3. The eros (ἐπιθυμητικόν), or epithumetikon, located in the stomach, is related to one's desires.

In his treatise The Republic, and also with the chariot allegory in Phaedrus, Plato asserted that the three parts of the psyche also correspond to the three classes of society (viz. the rulers, the military, and the ordinary citizens). The function of the epithymetikon is to produce and seek pleasure. The function of the logistikon is to rule through the love of learning gently. The function of the thymoeides is to obey the directions of the logistikon while ferociously defending the whole from external invasion and internal disorder.

Whether in a city or an individual, justice (δικαιοσύνη, dikaiosyne) is declared to be the state of the whole in which each part fulfills its function, while temperance is the state of the whole where each part does not attempt to interfere in the functions of the others. Injustice (ἀδικία, adikia) is the contrary state of the whole, often taking the specific form in which the spirited are obedient to the appetitive while they together either ignore the logical entirely or employ it in their pursuits of pleasure.

==In the Republic==
In Book IV, part 4 of the Republic, Socrates and his interlocutors (Glaucon and Adeimantus) are attempting to answer whether the soul is one or made of parts. Socrates states: "It is obvious that the same thing will never do or suffer opposites in the same respect in relation to the same thing and at the same time. So that if ever we find these contradictions in the functions of the mind we shall know that it was not the same thing functioning but a plurality." (This is an example of Plato's principle of non-contradiction).

For instance, it seems that, given each person has only one soul, it should be impossible for a person to simultaneously desire something yet also at that very moment be averse to the same thing, as when one is tempted to commit a crime but also averse to it. Both Socrates and Glaucon agree that it should not be possible for the soul to be at the same time both in one state and its opposite. From this, it follows that there must be at least two aspects to the soul. Having named these as "reason" and "appetite", Plato goes on to identify a third aspect, "spirit", which in a healthy psyche ought to be aligned with reason.

===Reason (λογιστικόν)===

The logical or logistikon (from logos) is the thinking part of the soul, which loves the truth and seeks to learn it. Plato originally identifies the soul dominated by this part with the Athenian temperament.

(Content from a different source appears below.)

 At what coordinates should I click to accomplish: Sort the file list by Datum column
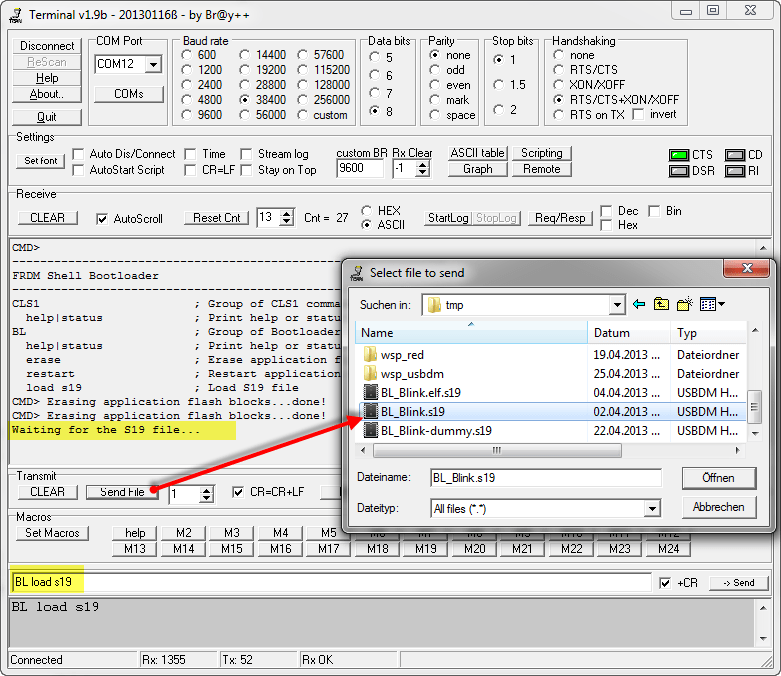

Plato makes the point that the logistikon would be the smallest part of the soul (as the rulers would be the smallest population within the Republic), but that, nevertheless, a soul can be declared just only if all three parts agree that the logistikon should rule.

===Spirit (θυμοειδές)===
According to Plato, the spirited or thymoeides (from thymos) is part of the soul by which we are angry or get into a temper. He also calls this part 'high spirit' and initially identifies the soul dominated by this part with the Thracians, Scythians, and the people of "northern regions".

===Appetite (ἐπιθυμητικόν)===
The appetite or epithymetikon (from epithymia, translated to Latin as concupiscentia or desiderium).

== Reincarnation==
Plato's theory of the reincarnation of the soul combined the ideas of Socrates and Pythagoras, mixing the divine privileges of men with the path of reincarnation between different animal species. He believed the human prize for the virtuous or the punishment for the guilty were not placed in different parts of the underworld but directly on Earth. After death, a guilty soul would be re-embodied first in a woman (in accordance with Plato's belief that women occupied a lower level of the natural scale), and then in an animal species, descending from quadrupeds down to snakes and fish. According to this theory, women and the lower animals were created only in order to provide a habitat for degraded souls.

Plato, most of the time, says that there is a distinct reward-and-punishment phase of the afterlife between reincarnations. Only in the Timaeus and Laws does the reward-and-punishment phase disappear; in these two texts, the punishment is said to be the reincarnation itself.